Mix-DINAT: Three-Stream transformer design for semantic segmentation with multi-scale representations
摘要
The extraction and fusion of multi-scale information represents a crucial aspect of semantic segmentation. With the significant advancements in computational capabilities, using Convolutional Neural Networks (CNNs) for extracting multi-scale contextual information has become a popular approach in this field.In recent years, many Visual Transformer (ViT) models have emerged, largely inspired by the adaptation of Transformer architectures originally developed for Natural Language Processing (NLP) to image processing tasks.

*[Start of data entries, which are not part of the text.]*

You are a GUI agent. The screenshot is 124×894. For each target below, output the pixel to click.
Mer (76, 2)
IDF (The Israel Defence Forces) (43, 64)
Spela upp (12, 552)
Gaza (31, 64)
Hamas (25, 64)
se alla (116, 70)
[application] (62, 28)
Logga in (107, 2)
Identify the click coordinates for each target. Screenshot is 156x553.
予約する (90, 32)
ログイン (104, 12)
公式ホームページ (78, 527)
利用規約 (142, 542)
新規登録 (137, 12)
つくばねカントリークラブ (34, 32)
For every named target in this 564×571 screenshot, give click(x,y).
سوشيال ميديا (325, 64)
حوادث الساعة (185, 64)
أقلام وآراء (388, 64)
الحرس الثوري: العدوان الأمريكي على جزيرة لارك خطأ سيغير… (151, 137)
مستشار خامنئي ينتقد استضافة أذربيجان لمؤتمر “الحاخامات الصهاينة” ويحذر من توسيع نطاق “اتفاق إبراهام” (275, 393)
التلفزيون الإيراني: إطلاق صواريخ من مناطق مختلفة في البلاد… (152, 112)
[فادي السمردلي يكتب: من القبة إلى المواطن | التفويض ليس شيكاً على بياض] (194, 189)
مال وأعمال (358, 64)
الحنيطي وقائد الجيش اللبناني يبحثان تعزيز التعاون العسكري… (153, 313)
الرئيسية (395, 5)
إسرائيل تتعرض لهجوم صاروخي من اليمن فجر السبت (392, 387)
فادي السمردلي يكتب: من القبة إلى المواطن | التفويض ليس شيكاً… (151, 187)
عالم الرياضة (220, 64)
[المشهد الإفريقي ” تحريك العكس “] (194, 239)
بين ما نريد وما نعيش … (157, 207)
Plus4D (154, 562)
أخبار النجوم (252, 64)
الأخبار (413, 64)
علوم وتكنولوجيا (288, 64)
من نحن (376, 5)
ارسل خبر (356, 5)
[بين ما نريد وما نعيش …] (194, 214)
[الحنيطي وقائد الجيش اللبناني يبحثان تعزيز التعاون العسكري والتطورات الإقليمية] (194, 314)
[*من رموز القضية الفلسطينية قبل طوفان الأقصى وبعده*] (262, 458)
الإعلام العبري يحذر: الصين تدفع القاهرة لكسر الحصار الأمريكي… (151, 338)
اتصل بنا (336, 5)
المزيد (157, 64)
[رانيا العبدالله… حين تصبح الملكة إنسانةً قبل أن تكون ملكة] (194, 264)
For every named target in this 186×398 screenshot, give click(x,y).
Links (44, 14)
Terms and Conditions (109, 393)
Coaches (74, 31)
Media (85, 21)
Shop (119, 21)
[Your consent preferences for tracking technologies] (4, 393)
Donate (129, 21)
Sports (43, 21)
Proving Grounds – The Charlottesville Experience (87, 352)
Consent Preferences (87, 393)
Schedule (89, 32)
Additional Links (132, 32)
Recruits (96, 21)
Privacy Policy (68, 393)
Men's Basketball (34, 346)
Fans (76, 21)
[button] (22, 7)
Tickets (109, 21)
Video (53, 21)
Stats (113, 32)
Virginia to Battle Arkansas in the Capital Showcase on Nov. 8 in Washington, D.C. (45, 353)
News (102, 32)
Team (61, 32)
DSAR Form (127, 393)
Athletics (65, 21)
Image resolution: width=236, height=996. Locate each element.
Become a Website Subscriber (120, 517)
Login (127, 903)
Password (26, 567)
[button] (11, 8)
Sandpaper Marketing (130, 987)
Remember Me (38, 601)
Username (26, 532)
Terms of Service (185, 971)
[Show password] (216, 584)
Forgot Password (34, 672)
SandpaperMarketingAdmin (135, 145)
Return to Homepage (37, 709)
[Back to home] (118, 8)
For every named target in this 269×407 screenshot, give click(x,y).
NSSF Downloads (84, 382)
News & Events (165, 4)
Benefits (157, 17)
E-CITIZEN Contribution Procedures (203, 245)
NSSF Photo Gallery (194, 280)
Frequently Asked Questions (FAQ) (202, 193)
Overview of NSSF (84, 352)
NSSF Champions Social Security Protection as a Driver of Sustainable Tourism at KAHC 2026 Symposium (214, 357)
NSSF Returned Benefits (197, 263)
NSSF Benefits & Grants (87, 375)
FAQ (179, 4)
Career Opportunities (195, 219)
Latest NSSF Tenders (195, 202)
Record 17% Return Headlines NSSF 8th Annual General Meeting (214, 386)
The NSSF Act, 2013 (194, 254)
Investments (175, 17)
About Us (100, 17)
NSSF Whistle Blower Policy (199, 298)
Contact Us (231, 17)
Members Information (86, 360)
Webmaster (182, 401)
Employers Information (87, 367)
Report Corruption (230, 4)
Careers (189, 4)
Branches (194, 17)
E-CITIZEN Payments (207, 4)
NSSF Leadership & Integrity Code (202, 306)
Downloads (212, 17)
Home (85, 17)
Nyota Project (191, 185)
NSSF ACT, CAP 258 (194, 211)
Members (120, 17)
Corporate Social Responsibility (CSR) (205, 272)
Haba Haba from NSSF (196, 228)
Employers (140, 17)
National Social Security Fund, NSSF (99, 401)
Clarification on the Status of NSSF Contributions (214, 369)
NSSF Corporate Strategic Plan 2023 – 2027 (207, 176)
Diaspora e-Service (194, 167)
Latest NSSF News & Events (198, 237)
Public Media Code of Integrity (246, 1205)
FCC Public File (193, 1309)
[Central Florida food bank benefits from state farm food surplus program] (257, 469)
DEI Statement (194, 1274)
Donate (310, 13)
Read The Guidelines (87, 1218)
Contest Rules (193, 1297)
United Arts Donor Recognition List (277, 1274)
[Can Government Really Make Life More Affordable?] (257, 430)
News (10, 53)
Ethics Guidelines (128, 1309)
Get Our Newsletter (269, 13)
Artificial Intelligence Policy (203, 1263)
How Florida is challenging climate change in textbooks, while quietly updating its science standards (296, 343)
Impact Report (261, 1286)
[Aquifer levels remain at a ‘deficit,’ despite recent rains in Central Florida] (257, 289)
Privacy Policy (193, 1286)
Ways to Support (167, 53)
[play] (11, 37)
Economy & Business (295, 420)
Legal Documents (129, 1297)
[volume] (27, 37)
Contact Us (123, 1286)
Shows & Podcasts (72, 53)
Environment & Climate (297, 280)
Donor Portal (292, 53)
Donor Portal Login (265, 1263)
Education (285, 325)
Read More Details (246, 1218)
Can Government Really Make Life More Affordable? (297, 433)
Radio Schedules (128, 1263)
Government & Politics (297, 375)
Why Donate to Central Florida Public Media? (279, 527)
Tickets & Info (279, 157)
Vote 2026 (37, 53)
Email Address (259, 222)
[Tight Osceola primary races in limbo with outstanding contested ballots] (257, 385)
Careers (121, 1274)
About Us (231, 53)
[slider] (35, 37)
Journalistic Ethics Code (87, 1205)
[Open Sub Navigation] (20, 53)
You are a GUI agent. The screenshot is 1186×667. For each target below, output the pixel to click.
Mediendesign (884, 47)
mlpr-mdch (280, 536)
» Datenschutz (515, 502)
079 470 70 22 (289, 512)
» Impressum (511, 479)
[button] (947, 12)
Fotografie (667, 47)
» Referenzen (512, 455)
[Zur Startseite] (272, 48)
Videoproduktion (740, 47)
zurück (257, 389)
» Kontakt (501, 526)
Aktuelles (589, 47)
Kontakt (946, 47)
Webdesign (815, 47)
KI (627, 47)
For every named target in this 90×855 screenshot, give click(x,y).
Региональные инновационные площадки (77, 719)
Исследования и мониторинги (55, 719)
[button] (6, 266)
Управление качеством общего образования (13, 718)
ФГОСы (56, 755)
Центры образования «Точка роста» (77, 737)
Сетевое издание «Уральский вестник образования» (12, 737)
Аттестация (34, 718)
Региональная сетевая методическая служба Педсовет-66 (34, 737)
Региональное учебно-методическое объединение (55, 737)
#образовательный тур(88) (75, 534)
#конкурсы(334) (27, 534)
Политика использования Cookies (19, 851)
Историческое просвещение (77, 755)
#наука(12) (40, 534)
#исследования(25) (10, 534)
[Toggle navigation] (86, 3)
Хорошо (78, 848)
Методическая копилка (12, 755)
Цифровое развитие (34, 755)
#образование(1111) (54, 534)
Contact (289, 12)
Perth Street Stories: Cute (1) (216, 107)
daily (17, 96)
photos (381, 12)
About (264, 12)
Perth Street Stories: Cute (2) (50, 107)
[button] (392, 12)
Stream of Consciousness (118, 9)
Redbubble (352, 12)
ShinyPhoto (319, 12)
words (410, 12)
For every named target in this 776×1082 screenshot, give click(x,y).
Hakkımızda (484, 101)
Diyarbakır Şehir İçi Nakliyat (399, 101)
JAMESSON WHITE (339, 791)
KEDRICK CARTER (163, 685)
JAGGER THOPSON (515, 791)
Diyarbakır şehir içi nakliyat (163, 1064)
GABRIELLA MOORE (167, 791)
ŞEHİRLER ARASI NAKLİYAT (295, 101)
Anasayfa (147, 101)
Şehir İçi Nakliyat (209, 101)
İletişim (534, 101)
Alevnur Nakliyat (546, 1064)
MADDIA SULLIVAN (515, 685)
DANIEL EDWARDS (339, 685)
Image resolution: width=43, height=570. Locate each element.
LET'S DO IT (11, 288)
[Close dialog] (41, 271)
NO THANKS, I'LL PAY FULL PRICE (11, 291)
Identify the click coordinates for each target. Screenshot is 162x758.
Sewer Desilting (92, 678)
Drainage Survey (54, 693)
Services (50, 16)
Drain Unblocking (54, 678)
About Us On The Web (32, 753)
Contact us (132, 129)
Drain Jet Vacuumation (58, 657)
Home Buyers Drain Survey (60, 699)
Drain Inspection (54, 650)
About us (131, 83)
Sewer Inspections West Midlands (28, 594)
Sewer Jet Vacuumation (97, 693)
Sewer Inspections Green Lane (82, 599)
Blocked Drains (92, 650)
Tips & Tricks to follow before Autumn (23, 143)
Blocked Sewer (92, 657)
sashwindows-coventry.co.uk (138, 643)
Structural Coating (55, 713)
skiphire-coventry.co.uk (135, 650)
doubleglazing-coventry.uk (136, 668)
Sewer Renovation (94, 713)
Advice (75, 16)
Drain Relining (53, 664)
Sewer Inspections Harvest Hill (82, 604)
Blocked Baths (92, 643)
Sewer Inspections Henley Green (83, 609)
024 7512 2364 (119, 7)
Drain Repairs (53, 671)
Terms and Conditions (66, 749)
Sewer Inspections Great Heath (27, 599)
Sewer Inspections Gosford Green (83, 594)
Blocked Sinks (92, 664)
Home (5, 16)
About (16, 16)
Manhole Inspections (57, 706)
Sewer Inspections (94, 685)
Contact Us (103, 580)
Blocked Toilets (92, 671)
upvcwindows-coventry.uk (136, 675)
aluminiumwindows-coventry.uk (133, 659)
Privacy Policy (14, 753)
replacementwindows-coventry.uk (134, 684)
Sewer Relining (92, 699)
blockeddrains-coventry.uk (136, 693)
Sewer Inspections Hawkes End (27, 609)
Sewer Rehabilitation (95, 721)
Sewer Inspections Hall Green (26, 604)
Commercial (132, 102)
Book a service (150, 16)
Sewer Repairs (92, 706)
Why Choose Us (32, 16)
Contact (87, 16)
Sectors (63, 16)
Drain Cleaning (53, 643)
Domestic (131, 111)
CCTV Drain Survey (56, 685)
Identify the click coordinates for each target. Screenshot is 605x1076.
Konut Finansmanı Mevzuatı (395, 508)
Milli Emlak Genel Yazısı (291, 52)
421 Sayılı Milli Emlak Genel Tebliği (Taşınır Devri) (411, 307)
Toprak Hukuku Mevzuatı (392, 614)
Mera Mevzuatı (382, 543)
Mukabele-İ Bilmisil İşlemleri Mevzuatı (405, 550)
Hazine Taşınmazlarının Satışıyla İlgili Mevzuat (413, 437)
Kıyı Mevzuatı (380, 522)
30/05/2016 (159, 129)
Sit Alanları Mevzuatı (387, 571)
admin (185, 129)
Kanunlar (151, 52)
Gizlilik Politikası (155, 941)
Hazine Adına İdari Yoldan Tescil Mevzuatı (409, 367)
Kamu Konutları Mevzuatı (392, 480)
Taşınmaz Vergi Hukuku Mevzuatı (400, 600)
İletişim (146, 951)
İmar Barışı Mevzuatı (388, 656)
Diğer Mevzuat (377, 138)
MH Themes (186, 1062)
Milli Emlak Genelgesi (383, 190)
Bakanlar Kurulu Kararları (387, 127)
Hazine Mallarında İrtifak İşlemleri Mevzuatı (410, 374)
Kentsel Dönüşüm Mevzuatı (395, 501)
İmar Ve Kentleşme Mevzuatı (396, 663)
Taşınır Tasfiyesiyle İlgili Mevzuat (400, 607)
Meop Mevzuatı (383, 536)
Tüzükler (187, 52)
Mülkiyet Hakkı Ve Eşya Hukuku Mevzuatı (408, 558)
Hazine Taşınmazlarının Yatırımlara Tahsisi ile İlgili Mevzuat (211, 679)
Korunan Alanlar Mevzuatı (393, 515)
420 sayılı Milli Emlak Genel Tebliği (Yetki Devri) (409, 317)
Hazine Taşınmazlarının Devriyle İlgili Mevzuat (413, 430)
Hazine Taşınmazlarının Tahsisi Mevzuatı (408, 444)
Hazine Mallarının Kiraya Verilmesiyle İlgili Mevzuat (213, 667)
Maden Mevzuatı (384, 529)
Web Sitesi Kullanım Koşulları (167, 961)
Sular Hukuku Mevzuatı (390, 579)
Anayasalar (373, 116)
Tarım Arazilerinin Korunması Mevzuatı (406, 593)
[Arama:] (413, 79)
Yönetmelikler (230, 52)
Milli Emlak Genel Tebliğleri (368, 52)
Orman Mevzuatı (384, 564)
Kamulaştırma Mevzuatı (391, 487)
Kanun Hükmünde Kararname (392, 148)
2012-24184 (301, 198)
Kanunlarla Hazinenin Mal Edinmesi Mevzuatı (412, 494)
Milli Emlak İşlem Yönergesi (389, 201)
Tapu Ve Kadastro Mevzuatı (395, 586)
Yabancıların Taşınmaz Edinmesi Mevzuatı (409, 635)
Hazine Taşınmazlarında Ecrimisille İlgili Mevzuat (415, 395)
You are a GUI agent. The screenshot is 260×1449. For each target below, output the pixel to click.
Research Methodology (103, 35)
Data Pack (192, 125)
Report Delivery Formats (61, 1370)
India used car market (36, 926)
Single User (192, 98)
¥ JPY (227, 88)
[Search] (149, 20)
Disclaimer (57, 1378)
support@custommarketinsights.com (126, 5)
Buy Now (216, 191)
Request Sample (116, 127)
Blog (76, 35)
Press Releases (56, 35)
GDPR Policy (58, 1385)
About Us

While these models demonstrate impressive performance, they often come with considerable computational costs. In this study, we extract and fuse multi-scale information to enhance model performance while maintaining an acceptable computational expense. We propose the Mix-Dilated Neighborhood Attention (Mix-DINA), which incorporates a token-mixing mechanism. This addition allows the attention model to more effectively capture positional information. We have built the Three-Stream Mix-Dilated Neighborhood Attention (Three-Stream Mix-DINA) module which incorporates the Mix-DINA module. This module captures contextual information at multiple scales using windows of varying sizes. Furthermore, to tackle the issue of long-range feature dependencies, we draw inspiration from Atrous Spatial Pyramid Pooling (ASPP). By implementing neighborhood attention with different dilation rates,we are able to establish long-range dependencies among features. Finally,we propose a generic semantic segmentation decoder named Mix-Dilated Neighborhood Attention Transformer (Mix-DINAT), which can be combined with any existing Hierarchical Vision Transformer (HVT) to create a complete semantic segmentation ViT model. The experimental results demonstrate that Mix-DINAT outperforms existing vision transformer methods in terms of efficiency. Additionally, Mix-DINAT achieves impressive performance on the ADE20K (52.6% mIoU), Cityscapes (83.2% mIoU), and COCO-Stuff (46.8% mIoU) datasets.